Düsseldorf Die große Macht der Rating-Agenturen

Düsseldorf · Die Bonitätswächter bewerten die Kreditwürdigkeit von Staaten, Industrieunternehmen und Banken. Viele vertrauen den Agenturen mehr als Analysten. Doch es gibt auch Kritik.

Welche Auswirkungen ein korrigiertes Urteil von Ratingagenturen haben kann, das bekam jüngst Brasilien zu spüren. Die US-Gesellschaft Standard & Poor's (S & P) senkte die Bonitätsnote des südamerikanischen Landes um eine Stufe auf BB+ und damit auf Ramschniveau. Mit der Herabstufung verliert Brasilien als Schuldner den so genannten Investmentgrade, der für eine zumindest halbwegs sichere Geldanlage steht. Die Einschätzung als "Junk Bonds" führt dazu, dass die Finanzierung des Staatshaushalts künftig noch erheblich schwieriger als ohnehin schon wird. Zum Vergleich: Während brasilianische Schuldverschreibungen mit zehnjähriger Laufzeit schon vor der Rückstufung 5,5 Prozent Zinsen brachten, gibt es bei Bundesanleihen gerade einmal rund 0,7 Prozent. S & P hat die Maßnahme mit der Schuldenpolitik von Brasiliens Staatspräsidentin Dilma Roussef begründet. Dies zog nach sich, dass die Regierung erstmals in der Geschichte des wirtschaftlichen Schwellenlandes einen Haushaltsplan vorlegte, der rote Zahlen enthält.

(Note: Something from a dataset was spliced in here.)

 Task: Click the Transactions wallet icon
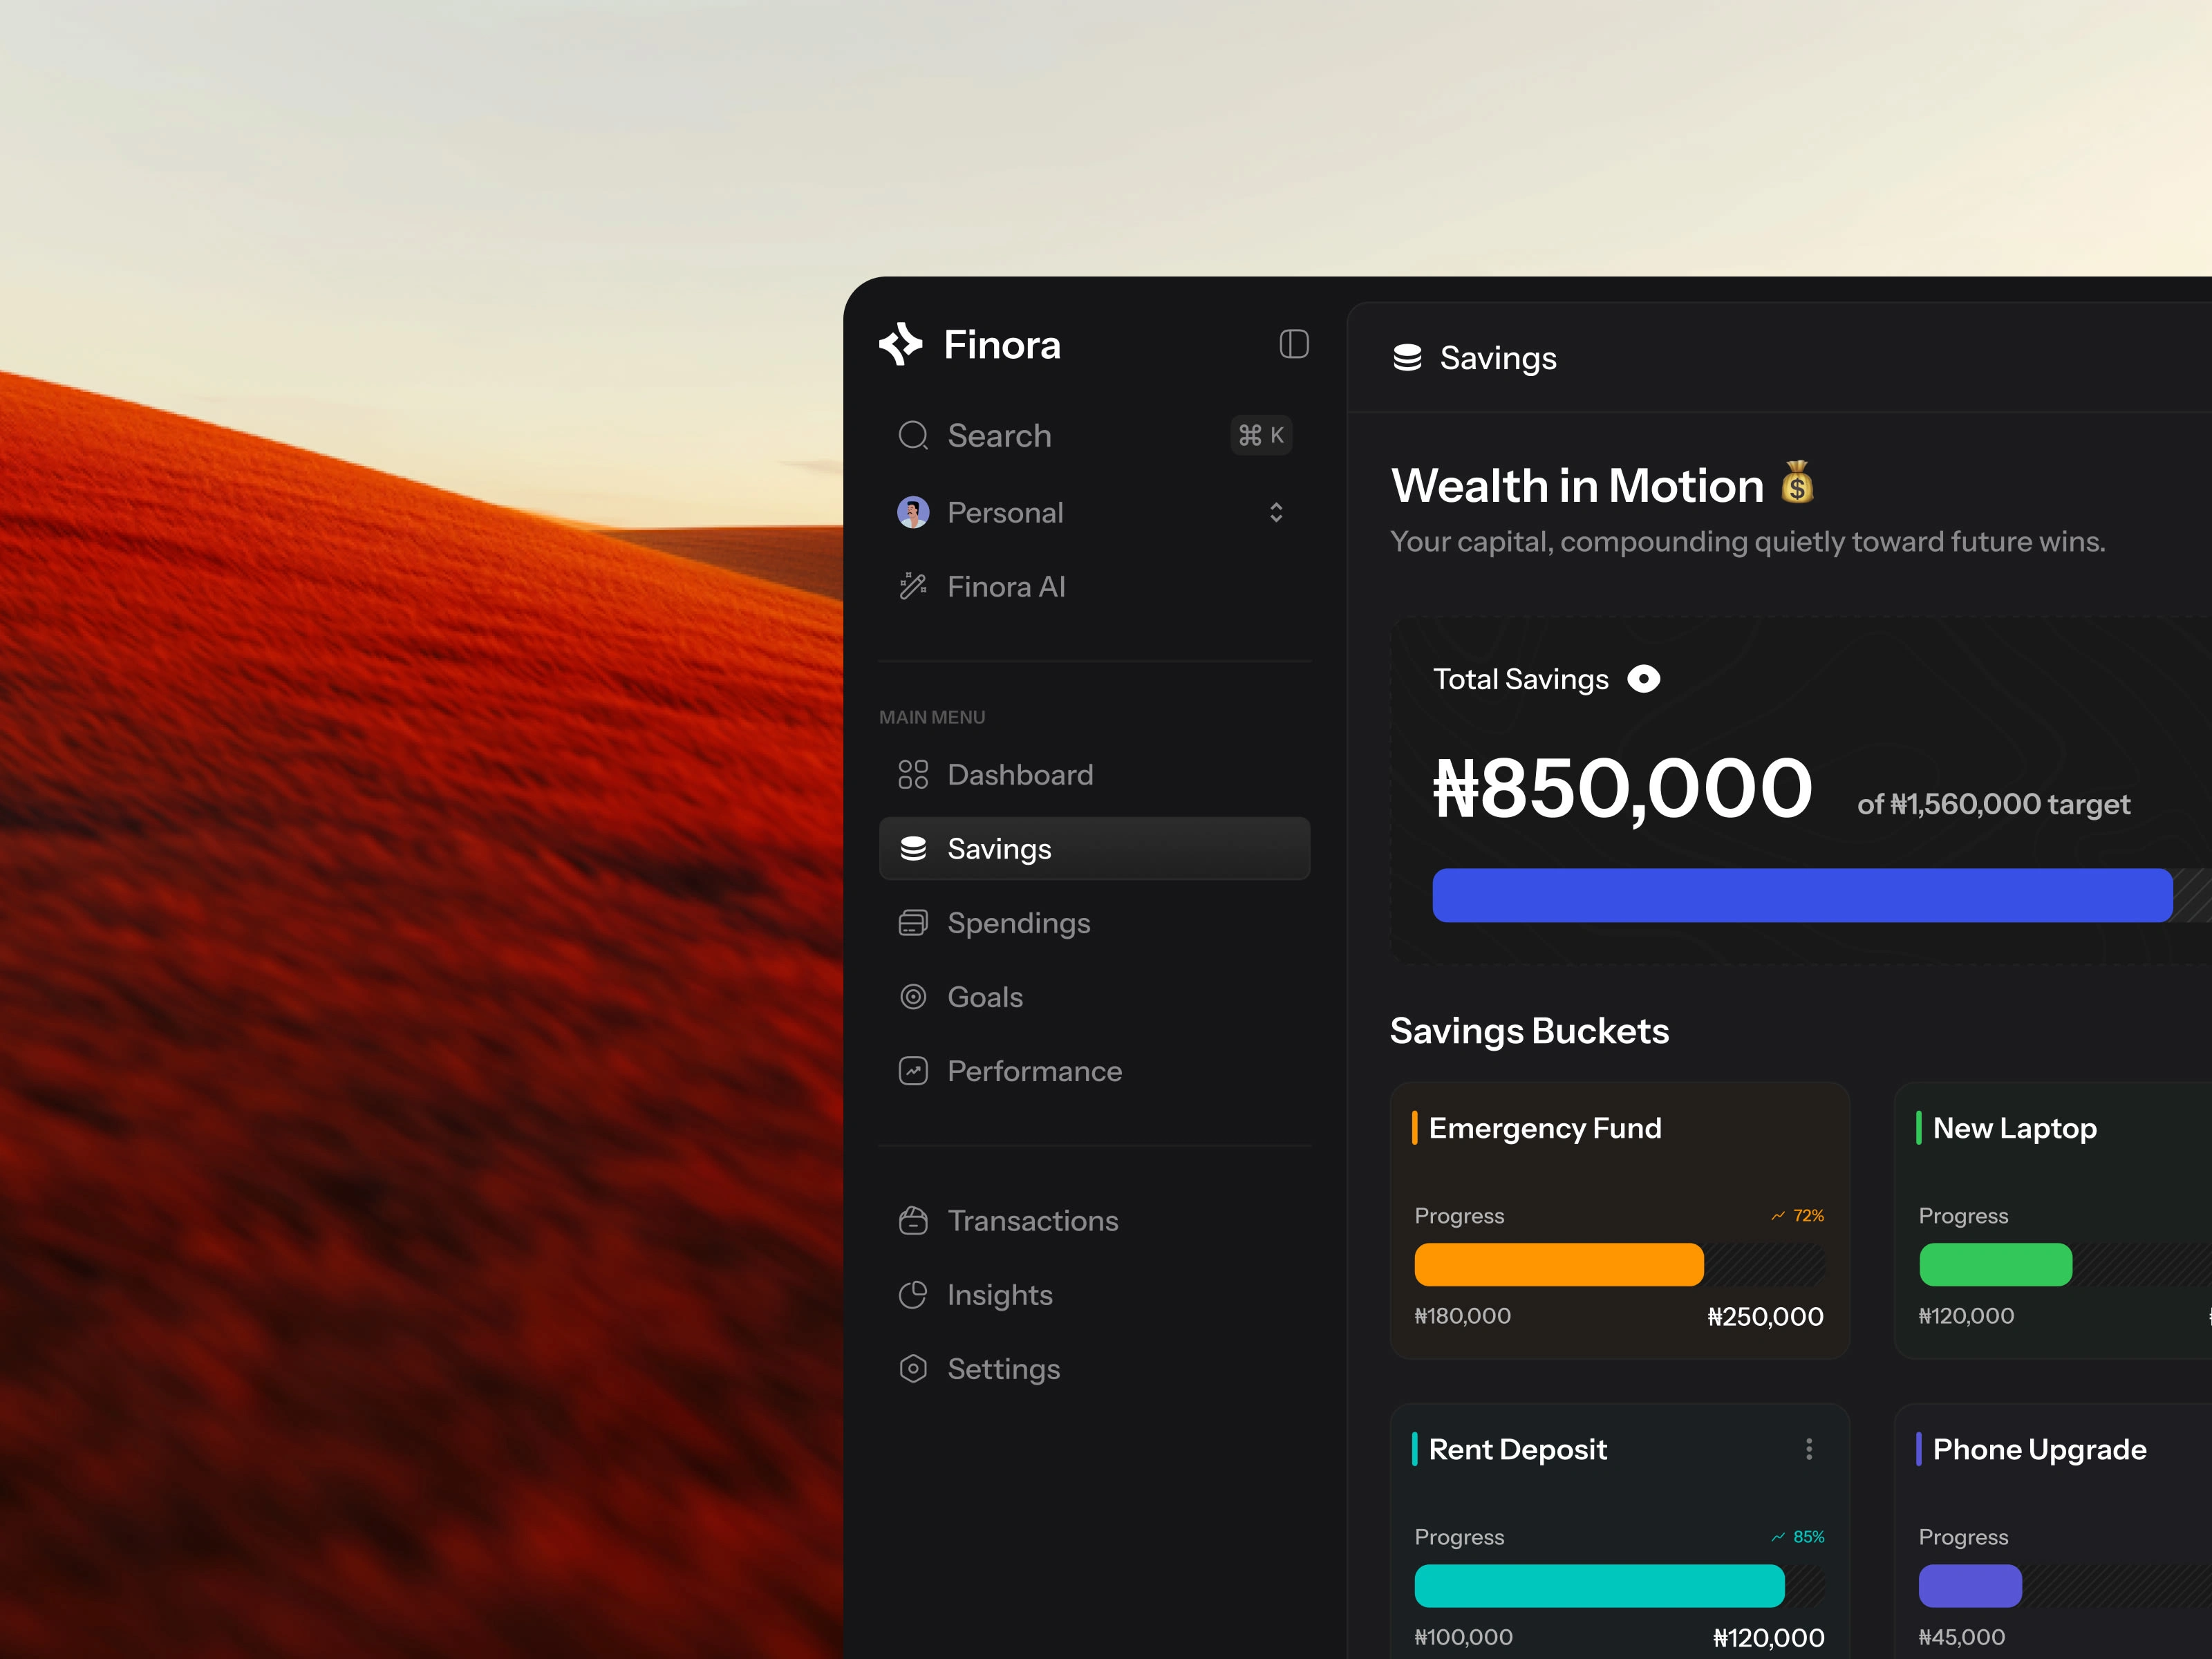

Ratingagenturen bewerten nicht nur die Bonität von Staaten. Auch die Kreditwürdigkeit von Industrieunternehmen und Banken wird durchleuchtet. Die weltweit einflussreichsten der Branche sind neben S & P noch Moody's und Fitch. Das Triumvirat kontrolliert etwa 95 Prozent des Markts rund um den Globus.

Die mächtigen Akteure der Finanzbranche verwenden für ihre Einstufungen Buchstabencodes. Bei S & P und Fitch beginnt die Skala mit der Bestnote AAA. Dem "Triple A" folgen AA, A, BBB, BB, B, CCC, CC und C. Mit Plus- und Minuszeichen können die Noten noch feiner unterteilt werden. Ein D bedeutet, dass ein Ausfall des Schuldners eingetreten ist. Leicht modifiziert verfährt die Ratingagentur Moody's, die bei der Einschätzung große und kleine Buchstaben sowie Zahlen kombiniert. So signalisiert die Note Aaa die höchste und damit eine erstklassige Bewertung. Es folgen Aa1, Aa2 und Aa3, die eine starke Zahlungsfähigkeit signalisieren. Die Reihe A1 bis A3 bedeutet eine gute Bonität. Danach wird der erste Buchstabe durch B ersetzt. Der risikoreiche Bereich beginnt bei Ba1. E stellt schließlich die niedrigste Kategorie dar.

Erste Rating-Versuche gab es bereits 1868. Damals veröffentlichte Henry Varnum Poor seine Einschätzungen zu US-Eisenbahngesellschaften. 1909 folgte ein systematisches Rating gegenüber der Branche durch John Moody, Gründer der gleichnamigen Agentur. Hierzulande entstand zwar 1988 eine Initiative, die eine europäische Ratingagentur anstrebte. Sie blieb jedoch ohne Erfolg, da sich das amerikanische System durchsetzte. Im August 2009 nahm als erstes Institut auf diesem Gebiet die Creditreform Rating lediglich die Tätigkeit für bankaufsichtliche Risikogewichtung vor.

Je schlechter die Bonität eines Schuldners ausfällt, desto teurer und schwieriger wird es, sich am Kapitalmarkt frisches Geld zu besorgen. Somit steigen die Kosten für eine Refinanzierung. Im schlimmsten Fall ziehen die Gläubiger ihr Kapital ganz ab. Dem Urteil von Ratingagenturen wird häufig mehr vertraut als dem von Analysten, die eine andere Meinung haben. Das trägt zur Macht der Agenturen bei.

Unumstritten sind die Einstufungen der Bonitätswächter indes nicht. Kritiker bemängeln beispielsweise, dass oft unklar bleibt, welcher Anteil der Einschätzungen auf Berechnungen und Fakten beruht. Vor allem seit der Finanzkrise haben die Agenturen an Ansehen verloren. Denn damals wurde eine Reihe von Ramschpapieren als sichere Geldanlage betrachtet. Für Fehleinschätzungen können US-Ratingagenturen allerdings nicht zu Schadenersatz heran gezogenwerden.